→ SOURCE DOCUMENT:
━━━━━━━━━━

Statistical analyses

Data were analyzed using the Statistical Package for Social Sciences (SPSS) software (version 15.0 for Windows; SPSS Inc., Chicago, IL, USA). The t-test was used for comparing averages, the chi-test was used for comparing dispersion of two groups, and the Kruskal-Wallis-H test was used for comparing dispersion of multi-groups. All differences associated with a chance probability of 0.05 or less were considered statistically significant. Continuous variables are presented as mean ± SD.

Results

A total of 127 NMSC cases examined between January 2010 and September 2012 were reported.

Solitary/multiple

Solitary tumors were seen in 118 (92.9%), and multiple tumors in 9 (7.1%) patients.

━━━━━━━━━━

→ EXTRACTED RECORDS:
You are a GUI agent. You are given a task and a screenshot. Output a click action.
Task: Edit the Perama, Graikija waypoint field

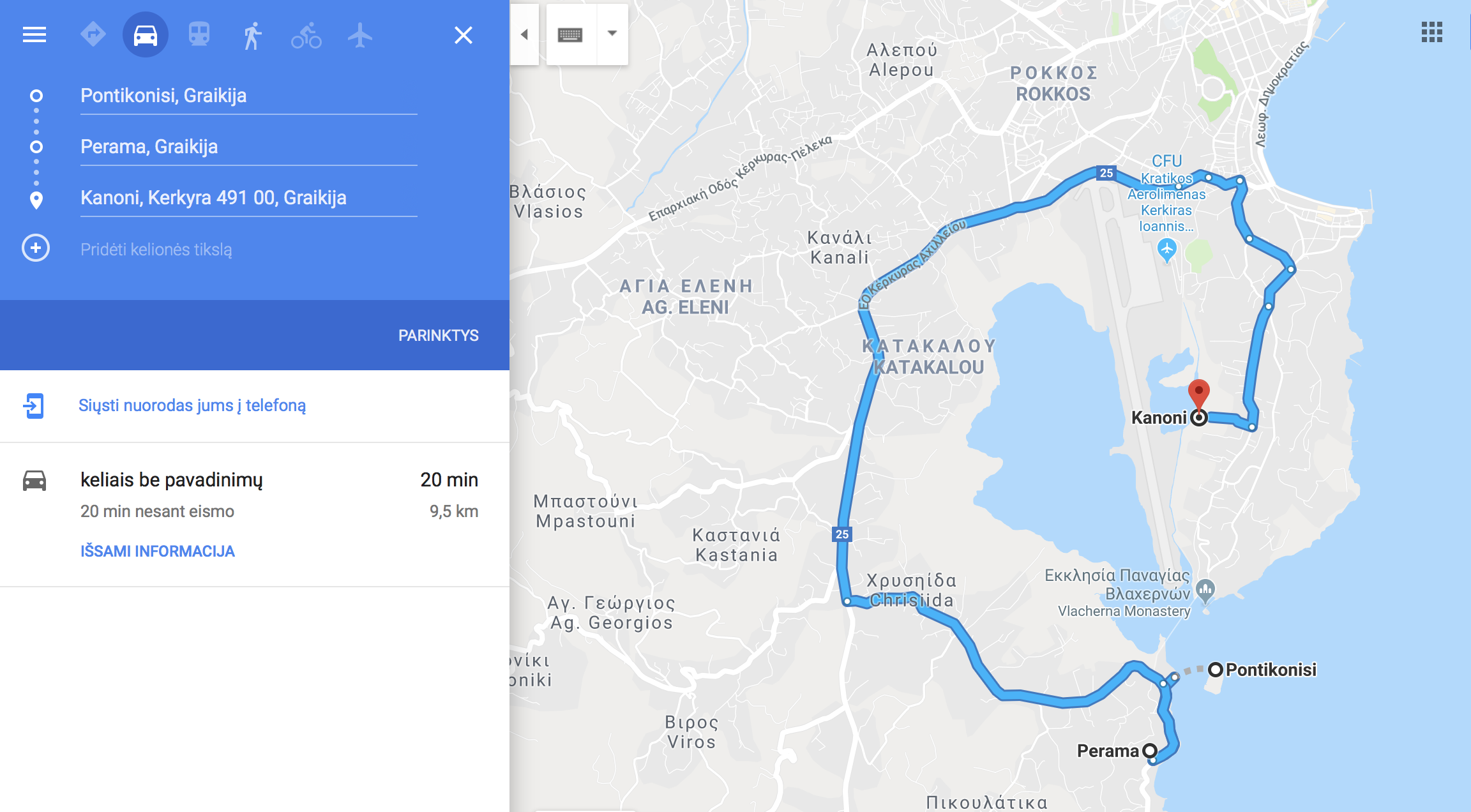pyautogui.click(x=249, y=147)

━━━━━━━━━━

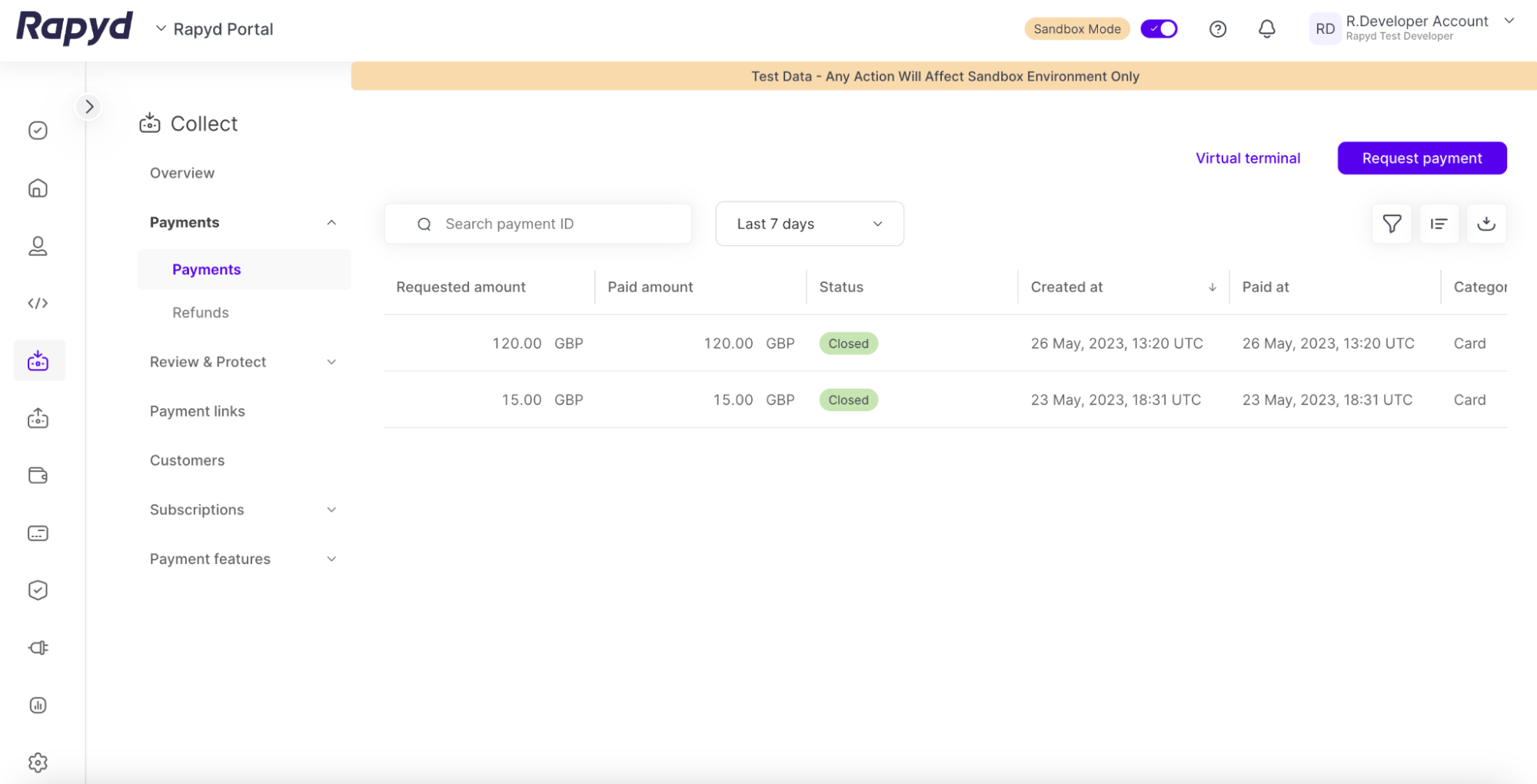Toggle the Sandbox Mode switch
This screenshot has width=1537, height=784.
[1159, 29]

━━━━━━━━━━

→ TASK LIST:
[a] In the NMSC study text above, which test was used to compare dispersion of multi-groups?
[b] Reproduce the part of the NMSC study text from "A total of 127" up to and including "9 (7.1%) patients.".

→ RESPONSES BY TASK:
[a] The Kruskal-Wallis-H test.

[b]
A total of 127 NMSC cases examined between January 2010 and September 2012 were reported.

Solitary/multiple

Solitary tumors were seen in 118 (92.9%), and multiple tumors in 9 (7.1%) patients.